Saadet Partisi olarak her zaman hizmetten yana ve yerinden yönetimden yana olduklarını vurgulayan Saadet Partisi Genel Başkan Yardımcısı Tongüç; “Ama bunun şartlarını oluşturmak kaydıyla yapabilirsiniz. Onun için bugünkü büyükşehir yasası tamamen şekil yasasıdır, nasıl uygulanacağı belli değildir, tamamen 2014 sonrasındaki cumhurbaşkanlığı seçiminde herhangi bir sıkıntı çıkmaması üzerine temellendirilmiş bir siyasi adımdır. Bir şeyi ‘yaptım’ demek olmaz onun dört başı mağmur tedbirlerini alarak yapmak durumundasınız. Şimdi ilçeler nasıl il kavgasına girdiyse bundan sonra iller büyükşehir kavgasına girecektir. Mesela yakın planda Ordu ile Giresun, Burdur ile Isparta gibi yakın illerin birleştirilmesi. Ve asıl dikkatimizi çeken, başbakan bizdeyken İstanbul’a vize uygulanması taraftarıydı. Ama şimdi ‘50 milyona hazırlıyoruz’ diyorlar kanal projesi vasıtasıyla. Bu nüfus Anadolu’dan gelecek. Anadolu’nun boş olan toprakları, işlenmeyen toprakları maalesef tarlaya para verilerek üretimin desteklenmesi yerine tarlanın desteklenmesi yoluna gidilerek zaten belli bir göç ortamı oluşturulmuş ve Türkiye 2009-2011 döneminde 3 milyona yakın karşılıklı göç vermiştir.
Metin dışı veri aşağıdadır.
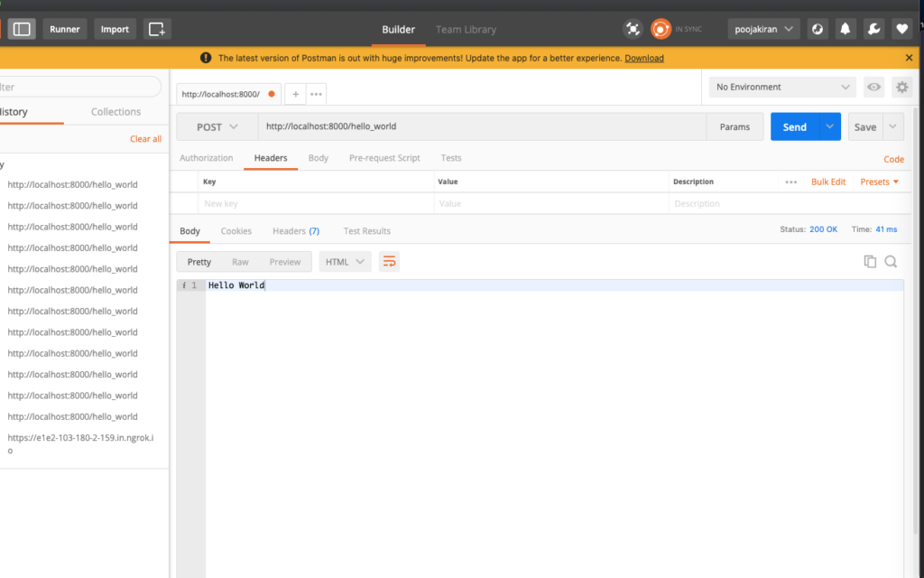The width and height of the screenshot is (924, 578).
Task: Click the heart favorites icon
Action: (x=901, y=28)
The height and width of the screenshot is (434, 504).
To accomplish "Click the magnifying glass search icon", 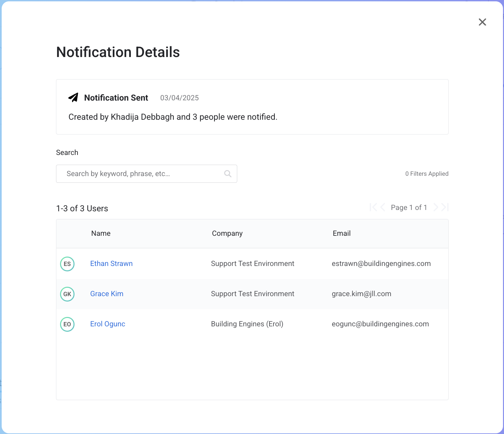I will [228, 174].
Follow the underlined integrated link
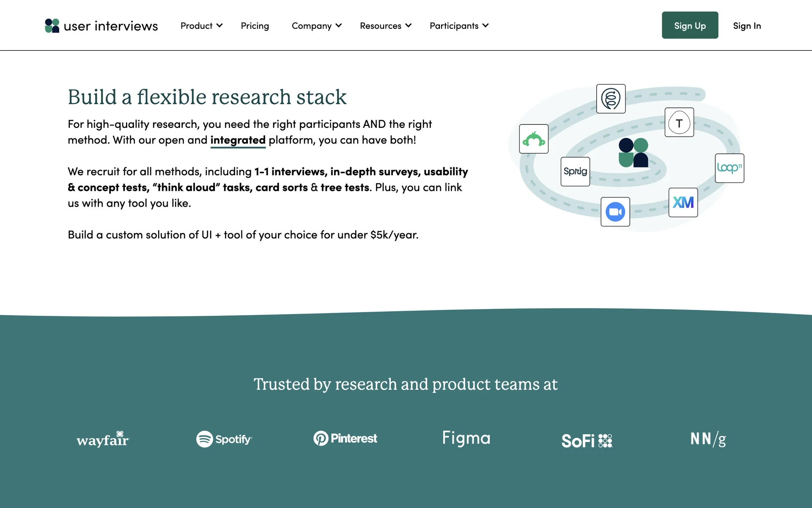Image resolution: width=812 pixels, height=508 pixels. coord(238,140)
Bu göçlerin büyük bir bölümü de Orta Anadolu, Karadeniz ve Güneydoğu Anadolu’dandır. Ve büyükşehirlere doğru akın başlamıştır. Burada biz yerinde, yaygın bir üretimin desteklendiği bir ekonominin canlı hale gelmesini her zaman arzu ediyoruz. Bu çerçevede yaşanacak kaosu da şimdiden testi kırılmadan haber veriyoruz. Milletimiz meselenin detayları hakkında fazla bilgi sahibi değiller çünkü kanun daha çok yeni, belki cumhurbaşkanı geri gönderir tam bilemiyoruz. Ama eğer cumhurbaşkanı onaylarsa 2014 Mart’tan itibaren bu problemlerle milletin karşılaşacağını bilerek hareket edilmesinde fayda vardır. Yoksa bir yere ‘sen busun’ demekle o olmuyor. Onun gerekli altyapısının da hazırlanması gerekmektedir” şeklinde konuştu.
“Uygulamayı Görmek Lazım”
Saadet Partisi Yerel Yönetimlerden Sorumlu Genel Başkan Yardımcısı İlyas Tongüç son olarak ülkemizde yeni uygulamaya konulan kamu hastaneleri birliği hakkında değerlendirmelerde bulunarak şunları söyledi; “Kamu Hastaneleri Birliği anlaşıldığı kadarıyla profesyonel yönetim, şirketlerdeki ceolar temel alınarak, kâr-zarar hesabı üzerinden doktorun tamamen hastayla ilgileneceği, yönetimin ise alım-satım dahil tamamen profesyonel ekipler tarafından yapılacağı, ekiple gelip-gitmeyi temel alan bir anlayış var. Uygulamayı görmek lazım. Buna benzer birçok proje uygulandı. Bunun tabi tıp camiasında meydana getireceği durumu bir değerlendirmek lazım. Uygulamayı bir görmek de yarar var diye düşünüyorum.”
Bizim Elbistan Gazetesi Kurucusu ve Sahibi hasan Göçer ise Saadet Partisi Yerel Yönetimlerden Sorumlu Genel Başkan Yardımcısı İlyas Tongüç ile beraberindekilere nazik ziyaretlerinden dolayı teşekkür etti.